Syarat Menikahi Wanita Hamil
Secara global para ‘ulama berbeda pendapat dalam pensyaratan
dua perkara untuk sahnya nikah dengan perempuan hamil yang berzina. Syaratnya
adalah sebagai berikut:
a.
Bertaubat dari perbuatan zinanya yang nista
Dalam pensyaratan
taubat ada dua pendapat dikalangan para ‘ulama:
1)
Disyaratkan bertaubat.
Dan ini merupakan madzhab Imam Ahmad dan pendapat Qatadah, Ishaq dan Abu
‘Ubaid.
2)
Tidak disyaratkan
taubat. Dan ini merupakan pendapat Imam Malik, Syafi’iy dan Abu Hanifah.
3) Tarjih
Yang benar dalam
masalah ini adalah pendapat pertama yang mengatakan disyaratkan untuk
bertaubat.
Berkata
Syaikhul Islam Ibnu Taimiyah dalam Al-Fatawa 32/109:
“Menikahi perempuan pezina adalah haram sampai ia bertaubat, apakah yang
menikahinya itu adalah yang menzinahinya atau selainnya. Inilah yang benar
tanpa keraguan.”
Tarjih di atas
berdasarkan firman Allah ‘Azza
wa Jalla:
الزَّانِي لَا يَنْكِحُ
إلَّا زَانِيَةً أَوْ مُشْرِكَةً وَالزَّانِيَةُ لَا يَنْكِحُهَا إِلَّا زَانٍ أَوْ
مُشْرِكٌ وَحُرِّمَ ذَلِكَ عَلَى الْمُؤْمِنِينَ
“Laki-laki yang berzina tidak menikahi melainkan
perempuan yang berzina atau perempuan yang musyrik. Dan perempuan yang berzina
tidak dinikahi melainkan oleh laki-laki yang berzina atau laki-laki musyrik.
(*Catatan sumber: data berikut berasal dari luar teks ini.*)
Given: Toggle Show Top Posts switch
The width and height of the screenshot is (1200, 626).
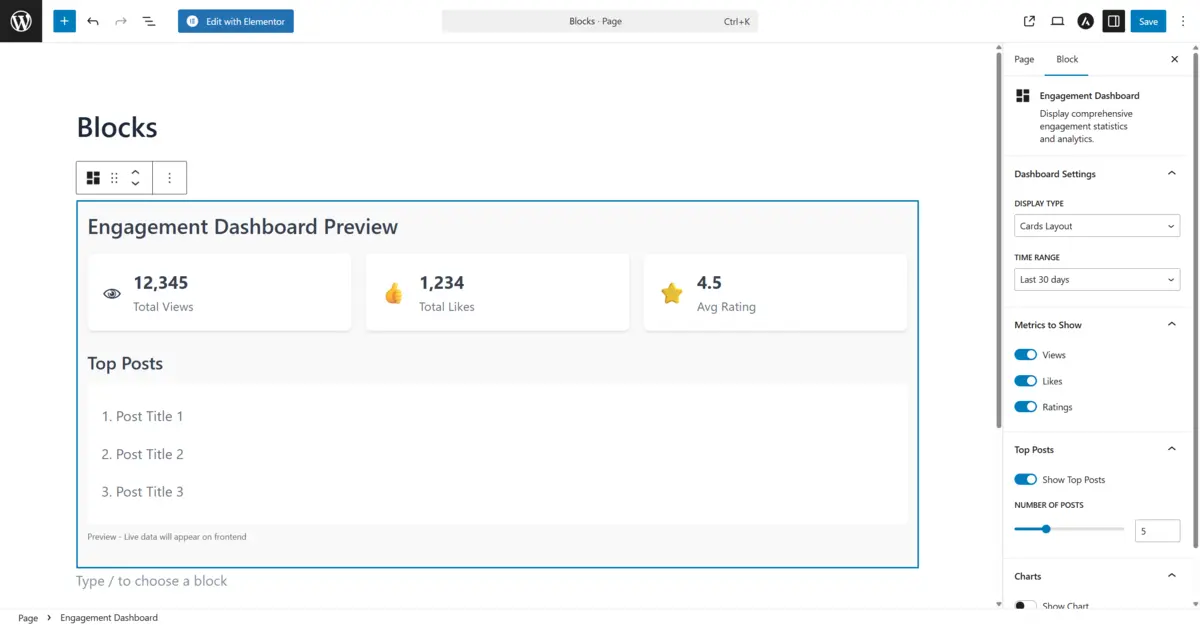Looking at the screenshot, I should 1025,480.
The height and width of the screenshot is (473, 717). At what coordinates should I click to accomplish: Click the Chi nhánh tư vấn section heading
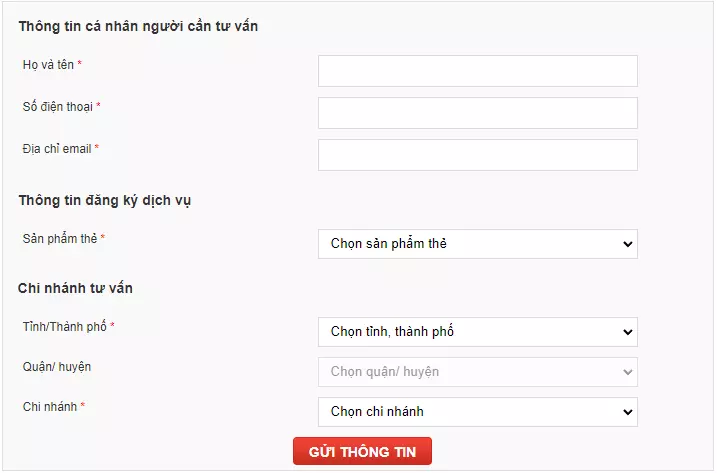point(75,288)
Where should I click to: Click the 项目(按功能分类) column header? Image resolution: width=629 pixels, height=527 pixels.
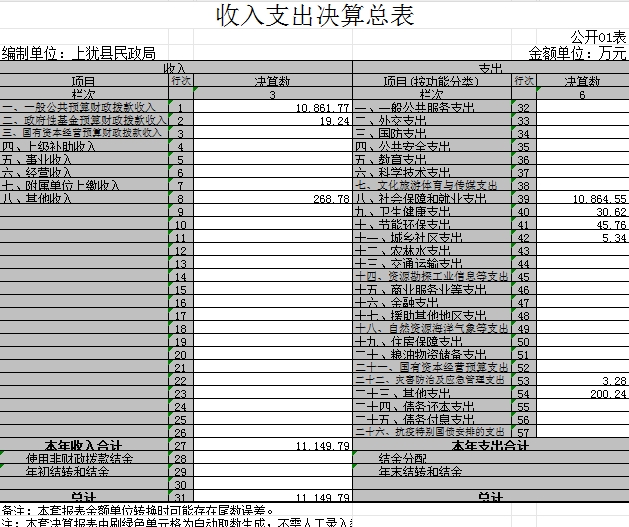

Dan telah diharamkan hal tersebut atas kaum mu`minin.” (QS. An-Nur: 3)
Dan dalam hadits ‘Amr
bin Syu’aib dari ayahnya dari kakeknya ‘Abdullah bin ‘Amr bin ‘Ash, beliau
berkata:
أَنَّ مَرْثَدَ بْنَ
أَبِيْ مَرْثَدٍ الْغَنَوِيَّ رَضِيَ اللهُ عَنْهُ كَانَ يَحْمِلُ الْأَسَارَى بِمَكَّةَ
وَكَانَ بِمَكَّةَ امْرَأَةٌ بَغِيٌّ يُقَالُ لَهَا عَنَاقٌ وَكَانَتْ صَدِيْقَتَهُ.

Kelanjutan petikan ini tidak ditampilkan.